*Exercise data*
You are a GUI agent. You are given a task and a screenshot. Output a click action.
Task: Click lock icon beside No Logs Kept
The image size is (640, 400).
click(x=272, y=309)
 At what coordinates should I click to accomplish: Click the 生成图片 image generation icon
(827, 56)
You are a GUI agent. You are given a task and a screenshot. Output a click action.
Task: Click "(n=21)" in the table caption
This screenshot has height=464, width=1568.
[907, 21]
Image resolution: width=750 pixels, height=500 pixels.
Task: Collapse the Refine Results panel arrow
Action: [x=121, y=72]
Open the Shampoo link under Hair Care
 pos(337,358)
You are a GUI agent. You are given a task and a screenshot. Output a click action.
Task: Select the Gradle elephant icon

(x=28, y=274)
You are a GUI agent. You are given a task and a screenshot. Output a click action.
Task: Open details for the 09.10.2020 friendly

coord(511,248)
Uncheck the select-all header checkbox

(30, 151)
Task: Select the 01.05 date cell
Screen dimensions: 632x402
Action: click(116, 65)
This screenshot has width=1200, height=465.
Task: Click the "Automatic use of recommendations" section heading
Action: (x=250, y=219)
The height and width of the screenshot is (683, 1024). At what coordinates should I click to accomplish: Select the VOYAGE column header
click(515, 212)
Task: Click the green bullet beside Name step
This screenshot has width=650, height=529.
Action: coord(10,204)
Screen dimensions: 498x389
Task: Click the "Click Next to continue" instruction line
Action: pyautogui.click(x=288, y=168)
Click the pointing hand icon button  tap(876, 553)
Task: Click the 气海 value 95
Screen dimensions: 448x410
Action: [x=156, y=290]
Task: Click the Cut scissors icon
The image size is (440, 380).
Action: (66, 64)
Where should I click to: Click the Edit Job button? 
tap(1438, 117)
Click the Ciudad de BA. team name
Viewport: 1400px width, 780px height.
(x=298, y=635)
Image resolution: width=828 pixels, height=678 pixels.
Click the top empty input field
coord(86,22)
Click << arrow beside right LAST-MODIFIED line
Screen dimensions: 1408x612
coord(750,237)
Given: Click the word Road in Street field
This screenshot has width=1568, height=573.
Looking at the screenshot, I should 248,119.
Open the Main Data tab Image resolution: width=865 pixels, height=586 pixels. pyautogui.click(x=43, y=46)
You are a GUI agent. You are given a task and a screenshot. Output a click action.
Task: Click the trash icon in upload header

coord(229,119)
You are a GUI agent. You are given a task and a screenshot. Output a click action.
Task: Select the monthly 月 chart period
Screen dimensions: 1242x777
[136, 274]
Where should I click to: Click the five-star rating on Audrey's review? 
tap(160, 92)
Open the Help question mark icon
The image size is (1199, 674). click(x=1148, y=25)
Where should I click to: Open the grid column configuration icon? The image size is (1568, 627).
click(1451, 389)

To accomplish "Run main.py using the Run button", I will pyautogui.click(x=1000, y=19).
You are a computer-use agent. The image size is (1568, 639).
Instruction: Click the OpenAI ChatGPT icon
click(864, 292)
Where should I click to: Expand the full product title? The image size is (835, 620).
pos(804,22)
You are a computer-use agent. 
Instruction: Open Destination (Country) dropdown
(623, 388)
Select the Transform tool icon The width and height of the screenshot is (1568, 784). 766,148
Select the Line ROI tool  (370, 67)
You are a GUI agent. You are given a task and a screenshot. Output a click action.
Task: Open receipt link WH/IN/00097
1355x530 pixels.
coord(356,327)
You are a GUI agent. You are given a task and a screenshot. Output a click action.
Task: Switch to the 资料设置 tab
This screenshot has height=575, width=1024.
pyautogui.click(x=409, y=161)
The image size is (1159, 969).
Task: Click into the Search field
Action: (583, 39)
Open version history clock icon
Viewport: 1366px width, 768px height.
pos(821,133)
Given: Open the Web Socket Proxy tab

*Exercise*
Copy, without any change, the run of lines from the one with "Where should I click to: Open" through the end of the entries above.

*Response to the exercise*
Where should I click to: Open the grid column configuration icon? The image size is (1568, 627).
click(1451, 389)

To accomplish "Run main.py using the Run button", I will pyautogui.click(x=1000, y=19).
You are a computer-use agent. The image size is (1568, 639).
Instruction: Click the OpenAI ChatGPT icon
click(864, 292)
Where should I click to: Expand the full product title? The image size is (835, 620).
pos(804,22)
You are a computer-use agent. 
Instruction: Open Destination (Country) dropdown
(623, 388)
Select the Transform tool icon The width and height of the screenshot is (1568, 784). 766,148
Select the Line ROI tool  (370, 67)
You are a GUI agent. You are given a task and a screenshot. Output a click action.
Task: Open receipt link WH/IN/00097
1355x530 pixels.
coord(356,327)
You are a GUI agent. You are given a task and a screenshot. Output a click action.
Task: Switch to the 资料设置 tab
This screenshot has height=575, width=1024.
pyautogui.click(x=409, y=161)
The image size is (1159, 969).
Task: Click into the Search field
Action: (583, 39)
Open version history clock icon
Viewport: 1366px width, 768px height.
pos(821,133)
Given: Open the Web Socket Proxy tab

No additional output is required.